Our next step was an overnight stay in Bhahtapur before travelling west 198 km west to the lakeside village of Pokara. This was quite a bus journey and the amazing scenery made up for the lack of comfort. Pokara is very popular with tourists and travellers; it boasts impressive falls, caves and the stunning ranges of Annapurna, Manaslu and Dhaulagiri with peaks over 800 m. The Lake Phewa gives the village a peaceful feel; lots of artists are drawn to this area for the magnificent scenery. From Pokara we embarked upon our 7 day trip to the foothills of the Himalayas.
A trek in Nepal enables you to directly experience the Nepalese culture, way of life and different ethnic mixes. Our Sherpa, Chok-pa, was very helpful and I personally felt that this trekking was not too arduous. Although you do need a certain level of fitness, we got just the right balance of rest and exercise, walking between 4 and 6 hours a day.
To keep us on out toes, our next adventure involved a couple days white water rafting on the Seti River. In brief, this involves negotiating river rapids and obstacles in a rubber boat with a team of up to 8 people. By this point I had made some firm friends who I still keep in touch with now. The Rivers are graded from easy to practically impossible depending on the size and the intensity of the rapids. The Seti runs through a wonderfully isolated area, with beautiful jungle and many easy rapids.

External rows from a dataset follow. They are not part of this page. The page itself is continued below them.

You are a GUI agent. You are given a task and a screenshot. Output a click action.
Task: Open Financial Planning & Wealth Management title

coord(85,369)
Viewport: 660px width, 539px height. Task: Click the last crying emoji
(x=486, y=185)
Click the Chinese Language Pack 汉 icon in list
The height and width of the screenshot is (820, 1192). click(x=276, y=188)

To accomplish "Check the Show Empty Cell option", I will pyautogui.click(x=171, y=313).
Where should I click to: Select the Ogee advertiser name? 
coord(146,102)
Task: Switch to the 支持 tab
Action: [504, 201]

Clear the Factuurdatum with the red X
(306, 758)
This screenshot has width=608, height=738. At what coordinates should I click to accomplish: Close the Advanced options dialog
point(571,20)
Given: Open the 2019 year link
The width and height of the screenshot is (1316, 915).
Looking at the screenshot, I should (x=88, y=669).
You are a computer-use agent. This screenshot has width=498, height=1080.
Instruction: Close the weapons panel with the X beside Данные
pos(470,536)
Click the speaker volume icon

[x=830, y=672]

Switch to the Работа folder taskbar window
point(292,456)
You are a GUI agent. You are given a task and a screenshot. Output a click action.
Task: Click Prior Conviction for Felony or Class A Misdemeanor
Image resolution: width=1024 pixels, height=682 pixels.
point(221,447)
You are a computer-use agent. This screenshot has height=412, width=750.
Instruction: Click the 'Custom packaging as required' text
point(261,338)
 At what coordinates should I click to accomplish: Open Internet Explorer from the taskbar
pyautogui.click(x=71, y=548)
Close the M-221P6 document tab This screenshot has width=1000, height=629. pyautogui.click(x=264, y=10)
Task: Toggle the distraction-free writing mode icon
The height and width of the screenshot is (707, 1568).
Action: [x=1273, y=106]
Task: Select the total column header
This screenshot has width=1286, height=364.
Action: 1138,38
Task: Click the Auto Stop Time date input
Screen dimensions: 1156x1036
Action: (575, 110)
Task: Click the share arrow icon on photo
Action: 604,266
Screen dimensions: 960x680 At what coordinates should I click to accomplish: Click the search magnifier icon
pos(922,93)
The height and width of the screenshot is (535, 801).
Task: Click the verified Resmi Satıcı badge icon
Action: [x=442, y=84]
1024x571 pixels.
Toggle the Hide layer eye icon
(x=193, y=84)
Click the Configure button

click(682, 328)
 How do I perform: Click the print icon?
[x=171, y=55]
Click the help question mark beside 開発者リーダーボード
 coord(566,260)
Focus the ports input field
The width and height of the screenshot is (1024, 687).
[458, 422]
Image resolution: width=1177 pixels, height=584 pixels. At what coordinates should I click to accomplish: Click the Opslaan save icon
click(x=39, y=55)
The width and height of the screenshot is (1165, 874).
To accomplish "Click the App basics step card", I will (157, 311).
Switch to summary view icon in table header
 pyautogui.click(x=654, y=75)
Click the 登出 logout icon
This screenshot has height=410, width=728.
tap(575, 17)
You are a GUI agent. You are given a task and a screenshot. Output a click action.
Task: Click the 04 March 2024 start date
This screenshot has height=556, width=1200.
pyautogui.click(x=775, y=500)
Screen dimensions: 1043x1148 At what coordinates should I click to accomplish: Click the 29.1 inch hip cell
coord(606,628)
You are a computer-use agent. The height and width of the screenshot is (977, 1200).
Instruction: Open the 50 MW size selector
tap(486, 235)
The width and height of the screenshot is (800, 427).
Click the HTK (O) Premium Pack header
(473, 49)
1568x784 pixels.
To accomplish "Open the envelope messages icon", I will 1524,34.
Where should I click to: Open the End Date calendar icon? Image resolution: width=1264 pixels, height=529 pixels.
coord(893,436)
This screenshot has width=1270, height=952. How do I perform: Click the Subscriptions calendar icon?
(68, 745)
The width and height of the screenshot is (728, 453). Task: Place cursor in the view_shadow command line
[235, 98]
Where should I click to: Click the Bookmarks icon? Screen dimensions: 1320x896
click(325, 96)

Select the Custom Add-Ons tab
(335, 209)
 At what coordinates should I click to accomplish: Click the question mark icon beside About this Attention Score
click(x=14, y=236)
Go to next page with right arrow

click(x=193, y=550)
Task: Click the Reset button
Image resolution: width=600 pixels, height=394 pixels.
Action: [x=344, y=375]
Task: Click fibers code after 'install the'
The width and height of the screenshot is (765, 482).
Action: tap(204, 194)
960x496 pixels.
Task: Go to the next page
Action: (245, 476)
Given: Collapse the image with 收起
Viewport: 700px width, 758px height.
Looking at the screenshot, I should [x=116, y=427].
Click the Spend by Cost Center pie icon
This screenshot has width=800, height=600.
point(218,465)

It was great fun and an adrenalin fuelled team challenge to stay in your boat whilst encountering the rapids. I loved the songs around the camp fires in the evenings, once a village tribe joined us and danced, it was a unique experience.
Our last stop was the Chitwan National Park, for a spot of jungle safari. This is the oldest national park in Nepal, established in 1973, and granted status of a World Heritage Site in 1984. Rich in Flora and fauna, the park is home to the Bengal tiger and one of the last populations of single horned Indian Rhino. The jungle walks were exhilarating especially riding elephants and we were lucky enough to see the famous Rhino. It is certainly a breath of fresh air to take an adventure holiday, I would recommend it to all my friends and arrived back at my London desk feeling physically sated and mentally refreshed.